Work required:
Pick out each line with the word "computer" from the material that follows.

Provided records:

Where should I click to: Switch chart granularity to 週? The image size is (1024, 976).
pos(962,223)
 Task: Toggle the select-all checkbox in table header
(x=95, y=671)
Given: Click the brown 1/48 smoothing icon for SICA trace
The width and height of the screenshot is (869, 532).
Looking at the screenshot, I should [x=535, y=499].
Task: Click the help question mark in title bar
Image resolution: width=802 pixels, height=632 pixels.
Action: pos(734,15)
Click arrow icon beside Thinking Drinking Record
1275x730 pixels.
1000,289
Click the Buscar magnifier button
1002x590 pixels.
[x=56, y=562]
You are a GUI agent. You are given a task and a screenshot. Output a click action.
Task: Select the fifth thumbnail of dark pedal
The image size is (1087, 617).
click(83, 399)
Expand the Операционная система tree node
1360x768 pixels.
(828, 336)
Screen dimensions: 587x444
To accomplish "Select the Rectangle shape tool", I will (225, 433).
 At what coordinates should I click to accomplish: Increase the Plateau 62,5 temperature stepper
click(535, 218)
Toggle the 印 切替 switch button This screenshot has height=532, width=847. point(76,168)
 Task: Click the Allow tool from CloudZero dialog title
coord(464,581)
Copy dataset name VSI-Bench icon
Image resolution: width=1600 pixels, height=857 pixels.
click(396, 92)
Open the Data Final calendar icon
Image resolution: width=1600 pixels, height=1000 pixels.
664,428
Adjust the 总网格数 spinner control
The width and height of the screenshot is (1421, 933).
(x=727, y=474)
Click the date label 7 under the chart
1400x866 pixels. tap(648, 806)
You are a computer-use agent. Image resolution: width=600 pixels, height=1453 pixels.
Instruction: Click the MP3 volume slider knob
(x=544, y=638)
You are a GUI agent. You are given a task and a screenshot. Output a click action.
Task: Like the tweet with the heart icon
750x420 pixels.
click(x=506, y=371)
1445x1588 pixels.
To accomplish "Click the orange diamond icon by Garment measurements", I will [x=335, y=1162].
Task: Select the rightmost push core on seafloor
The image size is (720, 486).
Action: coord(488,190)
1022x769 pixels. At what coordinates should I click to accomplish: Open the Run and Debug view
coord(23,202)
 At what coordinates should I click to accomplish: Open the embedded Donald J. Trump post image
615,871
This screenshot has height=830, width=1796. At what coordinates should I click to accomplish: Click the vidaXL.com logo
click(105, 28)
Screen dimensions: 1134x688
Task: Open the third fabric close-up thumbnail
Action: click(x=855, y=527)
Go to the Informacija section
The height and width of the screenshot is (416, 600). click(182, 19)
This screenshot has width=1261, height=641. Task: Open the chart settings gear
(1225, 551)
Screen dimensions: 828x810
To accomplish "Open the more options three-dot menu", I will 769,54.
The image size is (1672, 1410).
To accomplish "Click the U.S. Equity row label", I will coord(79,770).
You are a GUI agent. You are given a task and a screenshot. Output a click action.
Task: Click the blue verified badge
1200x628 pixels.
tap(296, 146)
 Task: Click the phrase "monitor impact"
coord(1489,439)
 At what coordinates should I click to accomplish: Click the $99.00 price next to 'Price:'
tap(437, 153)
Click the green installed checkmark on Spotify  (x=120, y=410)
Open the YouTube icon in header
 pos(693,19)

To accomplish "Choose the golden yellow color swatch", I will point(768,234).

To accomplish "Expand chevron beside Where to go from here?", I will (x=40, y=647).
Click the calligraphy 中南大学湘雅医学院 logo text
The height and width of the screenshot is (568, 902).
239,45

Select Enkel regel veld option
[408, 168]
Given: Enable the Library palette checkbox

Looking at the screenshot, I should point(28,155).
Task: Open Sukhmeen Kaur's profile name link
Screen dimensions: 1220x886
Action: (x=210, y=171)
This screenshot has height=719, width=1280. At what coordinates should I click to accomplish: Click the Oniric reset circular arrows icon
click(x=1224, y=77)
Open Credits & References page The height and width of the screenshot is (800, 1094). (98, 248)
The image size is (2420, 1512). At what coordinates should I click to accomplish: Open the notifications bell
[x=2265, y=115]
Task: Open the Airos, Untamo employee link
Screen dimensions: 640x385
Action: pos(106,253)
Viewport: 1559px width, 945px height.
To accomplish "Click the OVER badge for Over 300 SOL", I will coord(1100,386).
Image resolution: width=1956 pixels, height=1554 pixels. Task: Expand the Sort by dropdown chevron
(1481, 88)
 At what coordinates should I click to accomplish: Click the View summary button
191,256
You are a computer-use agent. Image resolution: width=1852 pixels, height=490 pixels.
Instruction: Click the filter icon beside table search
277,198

Task answer:
You are a computer-use agent. Image resolution: width=600 pixels, height=1453 pixels.
You are a computer-use agent. Image resolution: width=1852 pixels, height=490 pixels.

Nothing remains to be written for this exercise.